What to do: List the lines of this listing that hold the word "below".

Records shown:
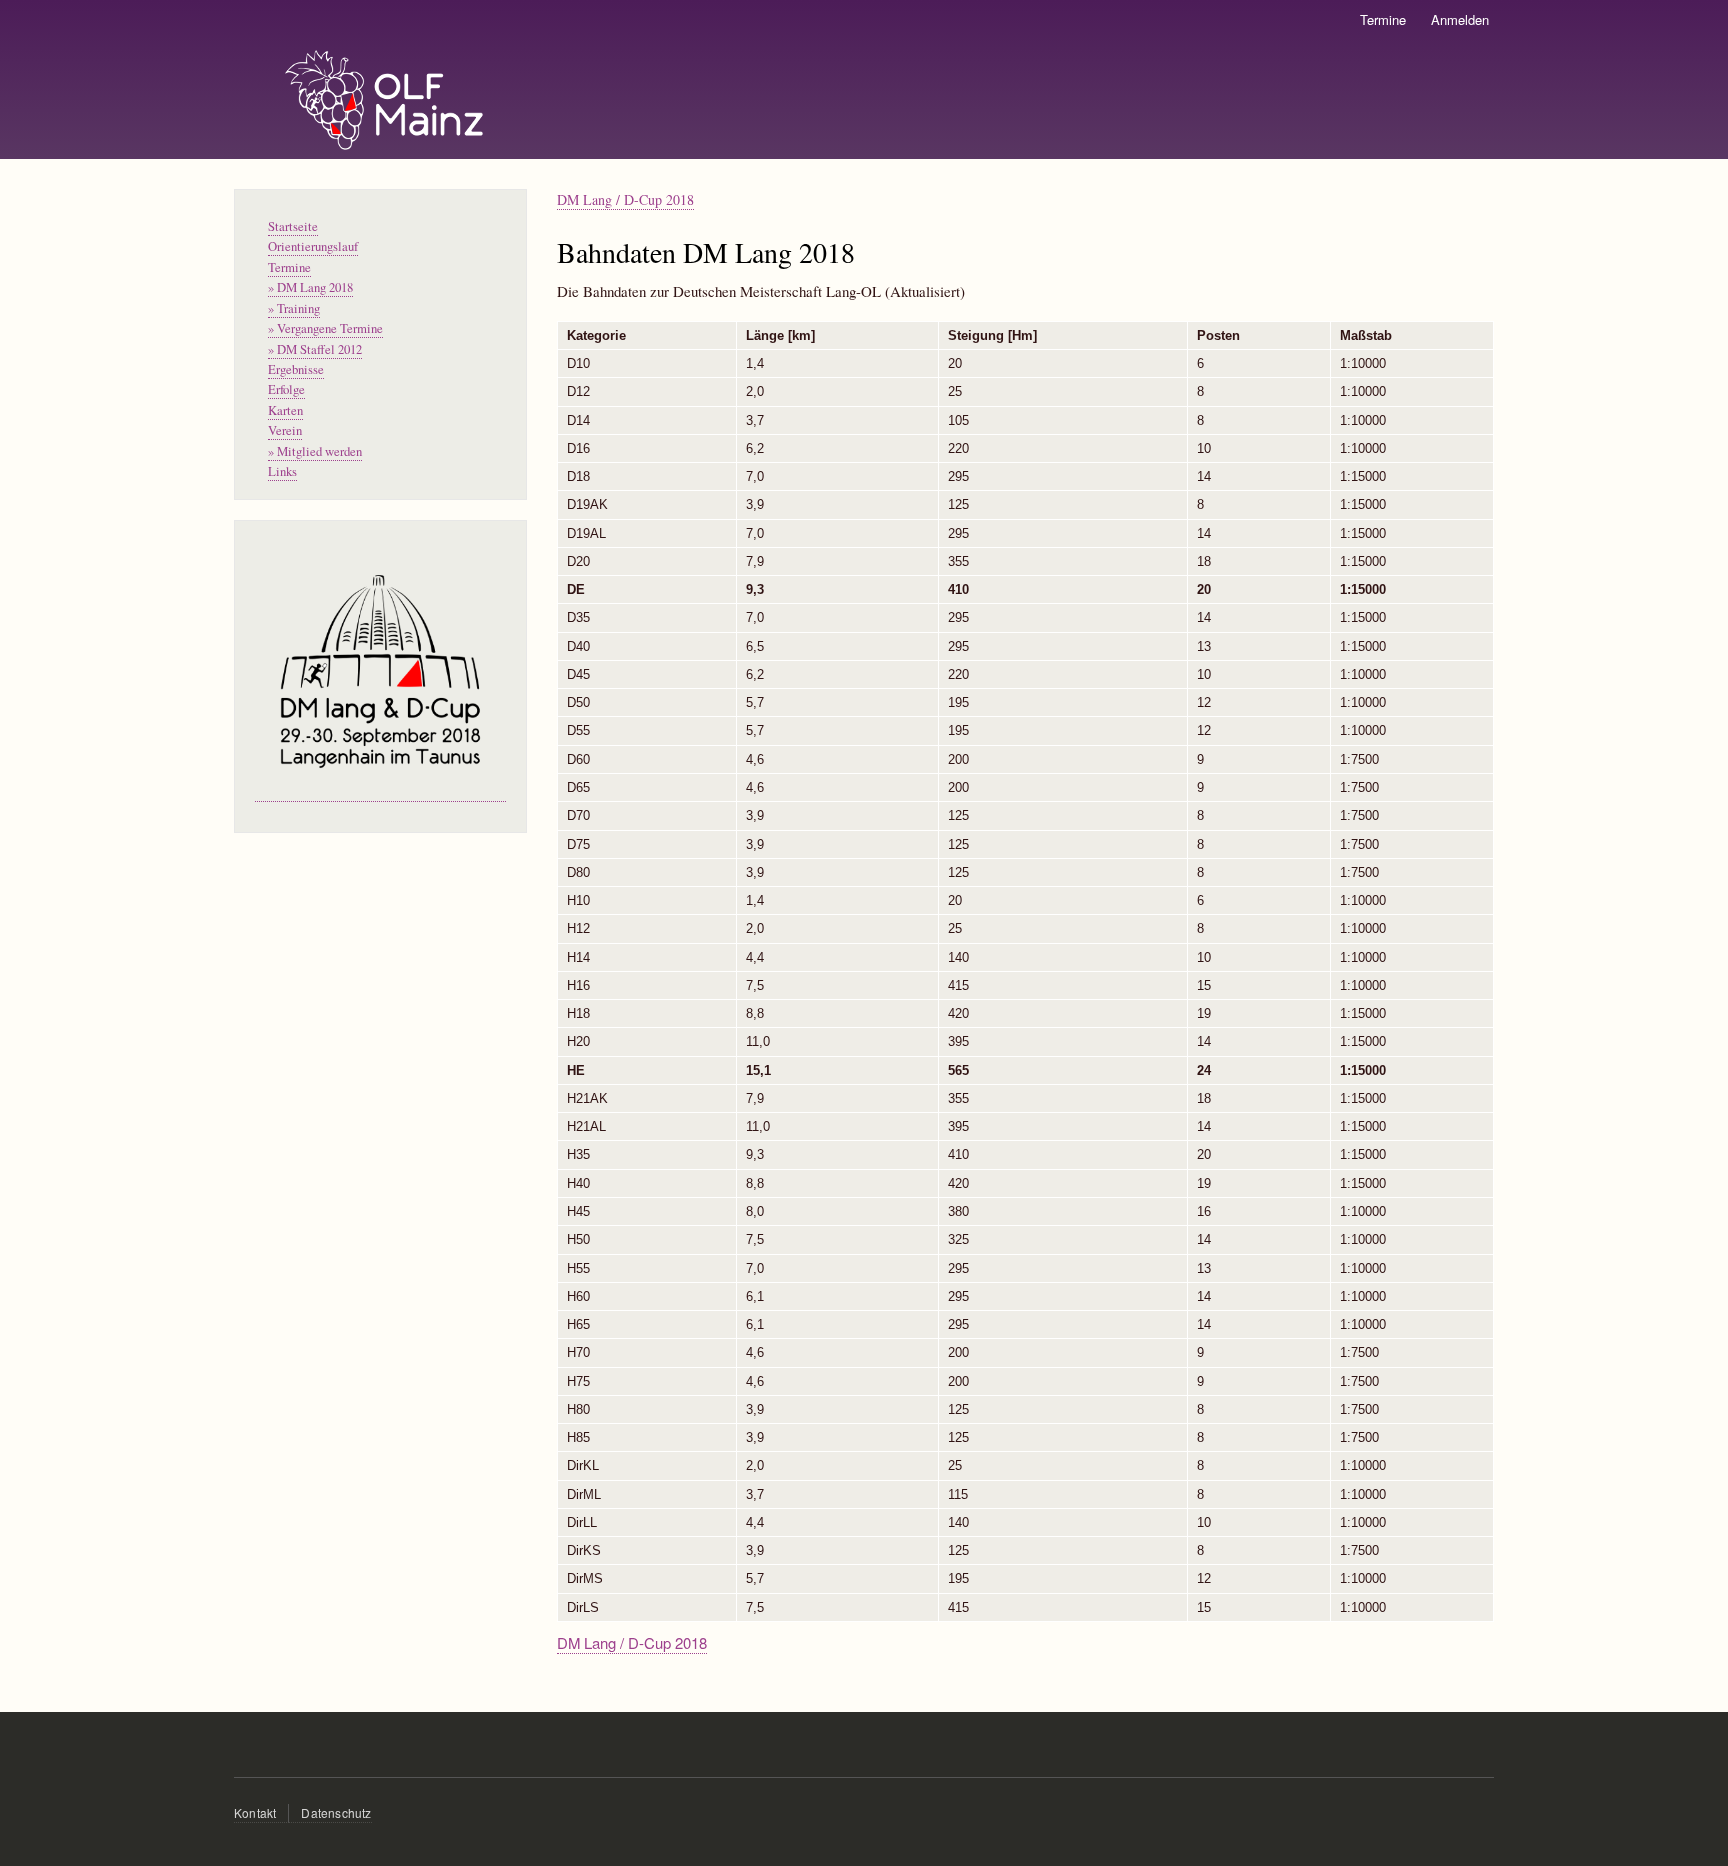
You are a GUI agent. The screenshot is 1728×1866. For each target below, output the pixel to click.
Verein (285, 430)
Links (282, 471)
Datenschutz (336, 1812)
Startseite (293, 226)
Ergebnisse (296, 369)
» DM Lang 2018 (310, 287)
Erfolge (286, 389)
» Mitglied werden (315, 451)
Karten (285, 410)
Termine (1383, 19)
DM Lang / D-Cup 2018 (625, 199)
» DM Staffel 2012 (315, 349)
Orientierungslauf (313, 246)
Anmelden (1460, 19)
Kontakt (255, 1812)
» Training (294, 308)
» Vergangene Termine (325, 328)
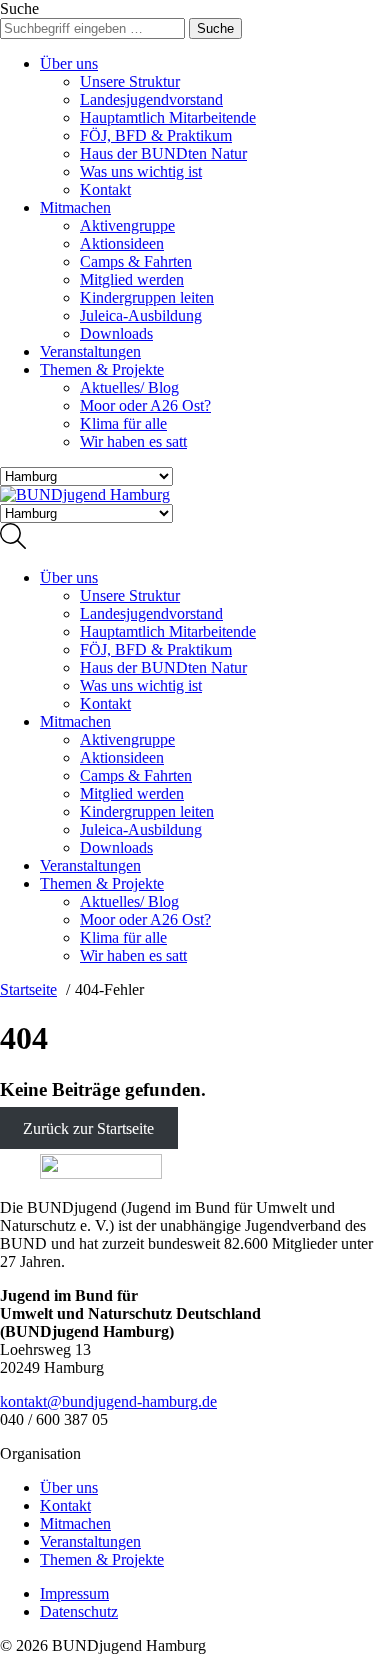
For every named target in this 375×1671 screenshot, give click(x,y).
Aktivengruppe (127, 225)
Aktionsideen (122, 243)
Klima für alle (123, 423)
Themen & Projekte (102, 369)
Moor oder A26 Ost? (145, 405)
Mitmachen (75, 207)
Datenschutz (79, 1611)
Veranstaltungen (90, 351)
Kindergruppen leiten (147, 297)
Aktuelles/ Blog (129, 387)
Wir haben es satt (133, 441)
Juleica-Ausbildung (141, 315)
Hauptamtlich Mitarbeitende (168, 117)
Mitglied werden (132, 279)
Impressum (74, 1593)
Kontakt (105, 189)
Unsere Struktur (130, 81)
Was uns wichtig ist (141, 171)
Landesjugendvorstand (151, 99)
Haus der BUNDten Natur (163, 153)
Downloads (116, 333)
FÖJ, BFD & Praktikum (156, 135)
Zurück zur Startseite (88, 1128)
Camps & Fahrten (136, 261)
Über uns (69, 63)
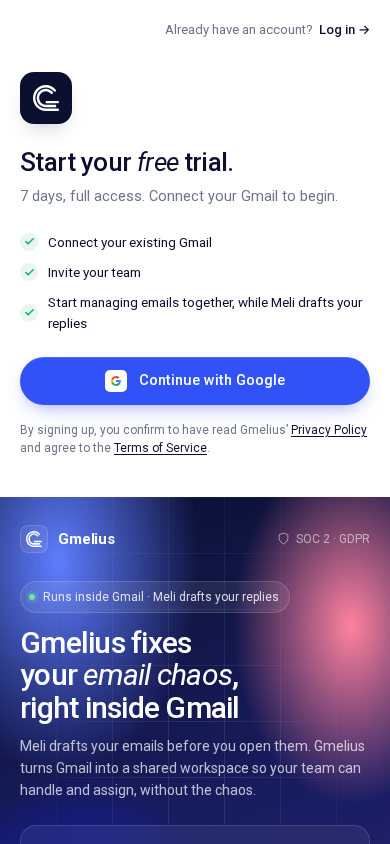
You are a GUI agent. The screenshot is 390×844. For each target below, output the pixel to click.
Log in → (344, 29)
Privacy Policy (329, 430)
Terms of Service (160, 448)
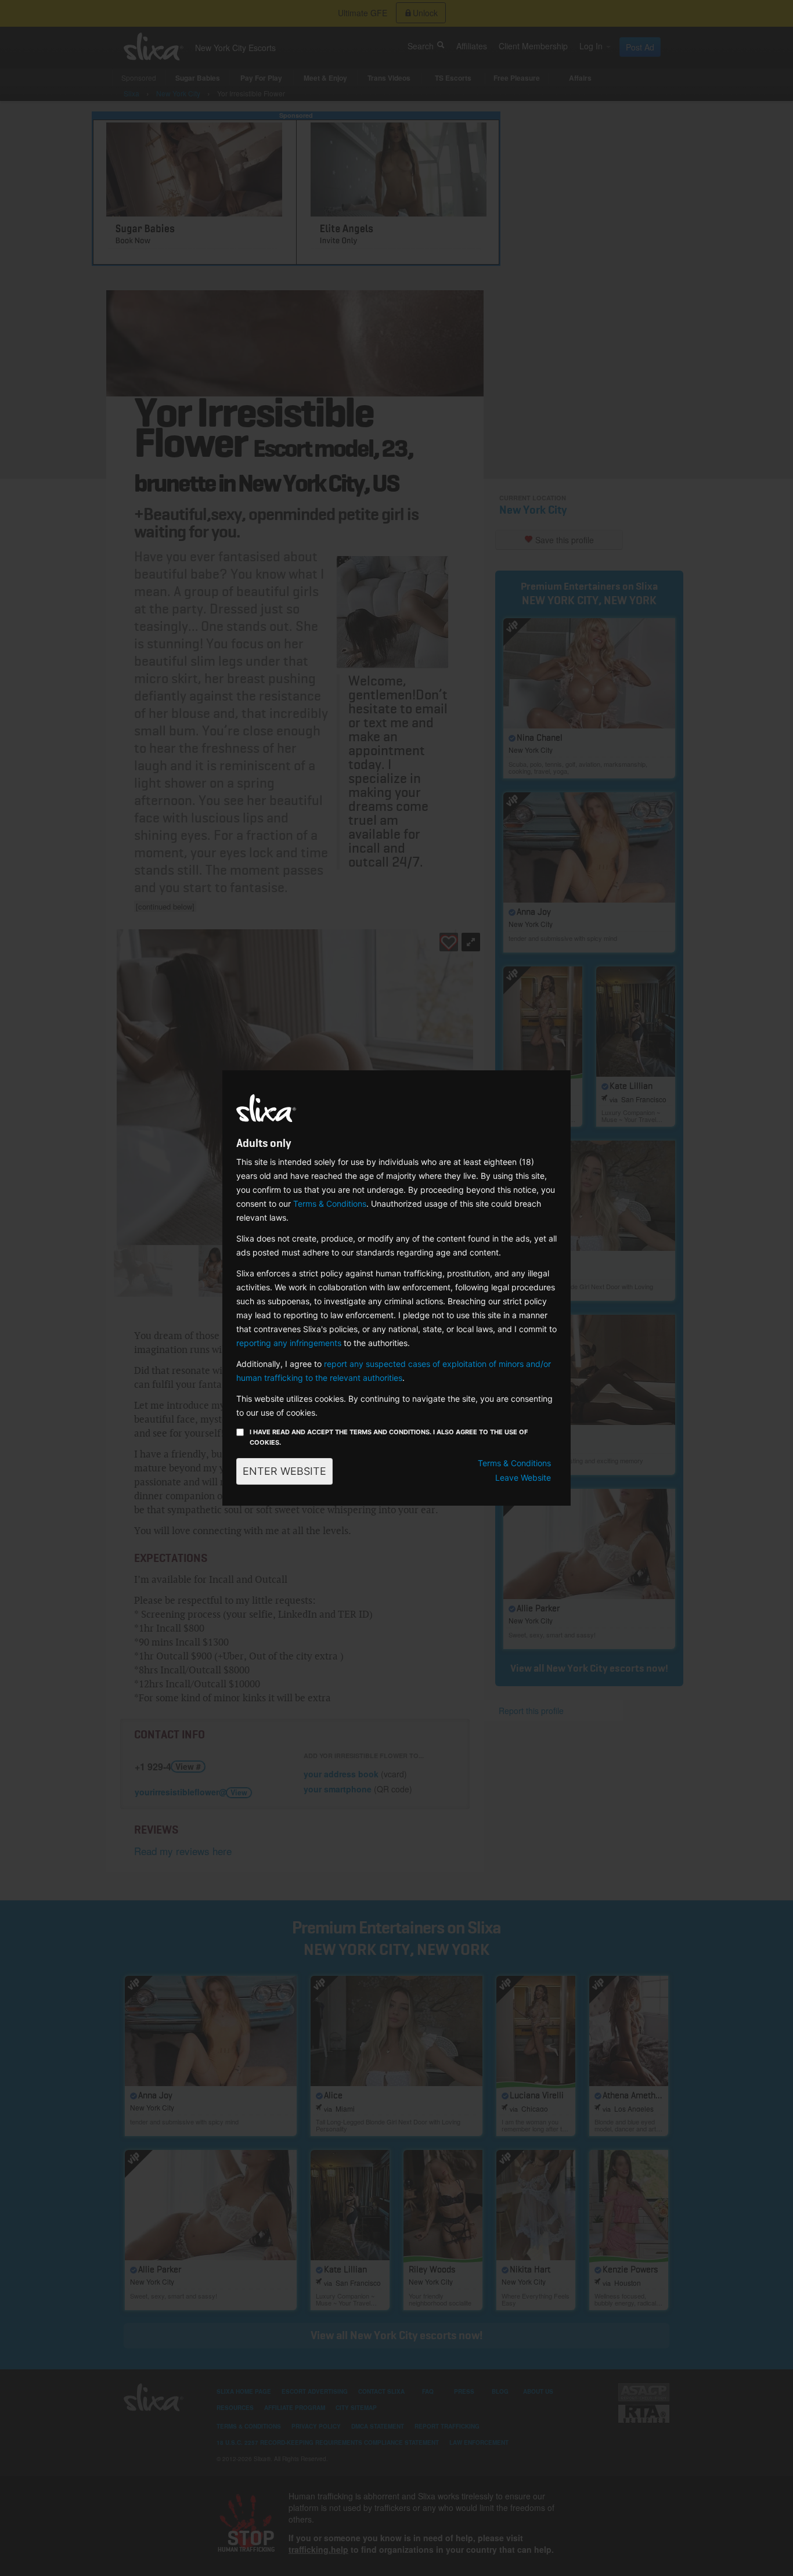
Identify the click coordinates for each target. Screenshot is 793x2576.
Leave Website (523, 1477)
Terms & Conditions (329, 1203)
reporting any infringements (288, 1343)
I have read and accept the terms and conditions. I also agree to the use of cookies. (389, 1437)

Exercise solution:
You are a GUI agent. The screenshot is 1728×1866. For each target below, output the pixel to click.
You are a GUI agent. The screenshot is 390×844. For each target below, output the pixel to click.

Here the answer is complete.